Testament Jana Pawła II odwołuje się do dwóch wielkich wydarzeń, które określiły czasy pontyfikatu tego największego, jak chce Jaś Gawroński, Papieża. Pierwsze to jesień ludów i rok 1989. Drugie to wielki jubileusz i wprowadzenie Kościoła w trzecie tysiąclecie. Oba stały się dla Karola Wojtyły bezpośrednim celem jego posługi.

11.04.2005 | aktual.: 11.04.2005 09:48

Wymiar czysto religijny i symboliczny roku wielkiego jubileuszu nie mógłby się dokonać bez wydarzeń roku 1989, który przyniósł wolność narodom środkowej i wschodniej Europy. Papież bacznie śledził to, co się działo za żelazną kurtyną, a jednocześnie od początku nie miał złudzeń, że wolność ma tylko dobre strony.

"Ostatnie dziesięciolecie ubiegłego stulecia wolne było od dawniejszych napięć, co nie znaczy, że nie przyniosło z sobą nowych problemów i trudności. Niech będą dzięki Bożej Opatrzności w sposób szczególny za to, że okres tzw. zimnej wojny zakończył się bez zbrojnego konfliktu nuklearnego, którego niebezpieczeństwo w minionym okresie wisiało nad światem" - napisał Jan Paweł II w testamencie.
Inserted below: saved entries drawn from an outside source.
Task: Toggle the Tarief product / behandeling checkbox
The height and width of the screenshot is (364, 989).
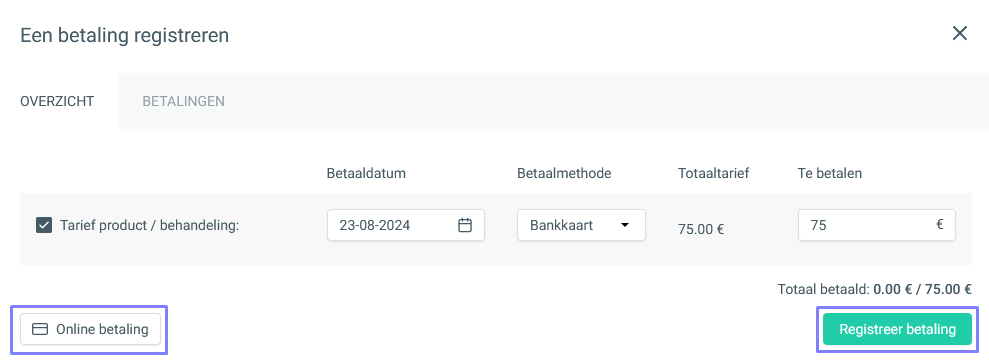Action: (44, 225)
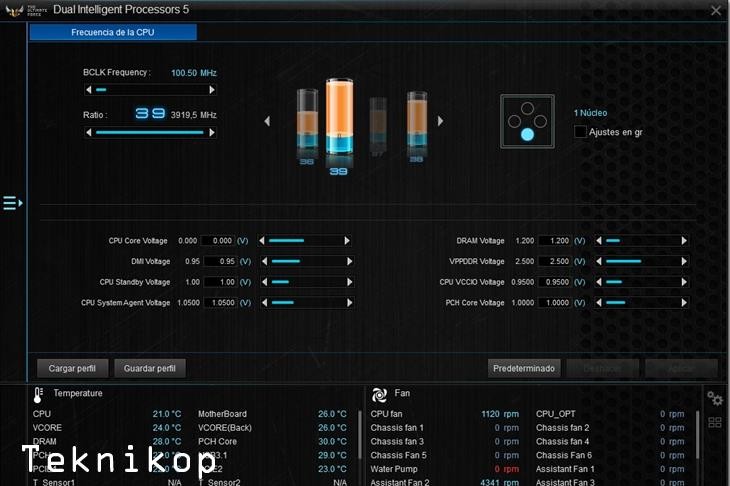
Task: Click the settings gear icon
Action: [714, 399]
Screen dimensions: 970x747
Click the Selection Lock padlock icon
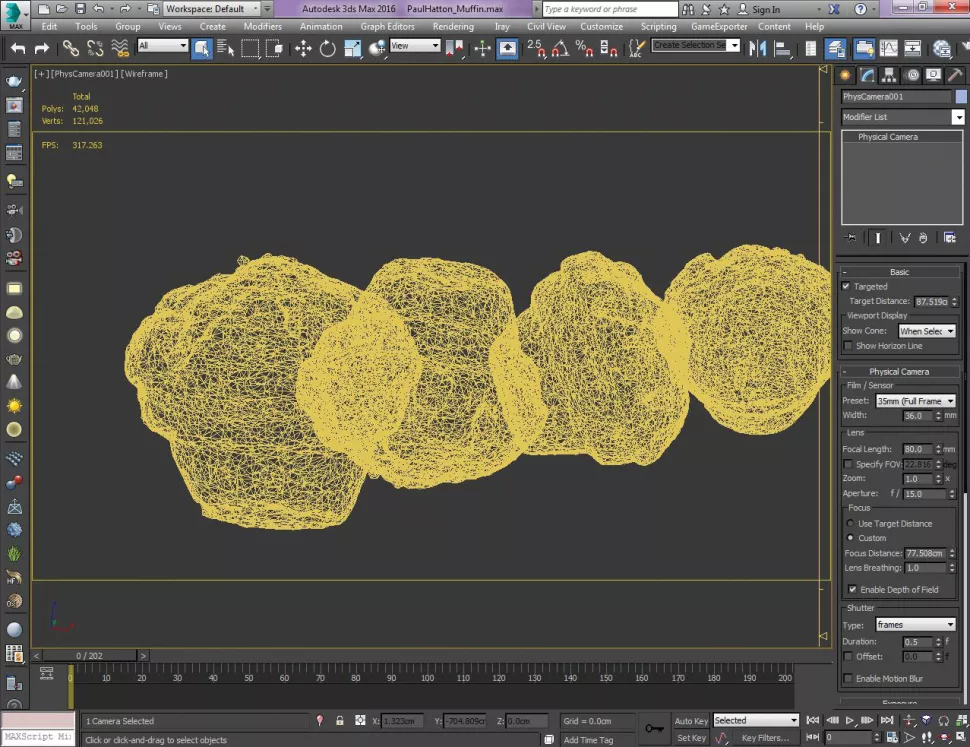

Dziś można się jedynie domyślać, że zabrał z sobą do grobu tajemnicę prawdziwego i realnego zagrożenia wiszącego nad Europą i światem w latach 80. Ten fragment przesłania Jana Pawła II pokazuje, jak wielkie znaczenie przywiązywał on do społecznego wymiaru swojej misji. Nigdy w oderwaniu od przesłania religijnego i duchowego (czego niektórzy nie mogli zrozumieć nawet w jego ojczyźnie), ale zawsze przez pryzmat problemów zwykłego człowieka.

ks. Kazimierz Sowa

Źródło artykułu:Wprost
Wybrane dla Ciebie
Komentarze (0)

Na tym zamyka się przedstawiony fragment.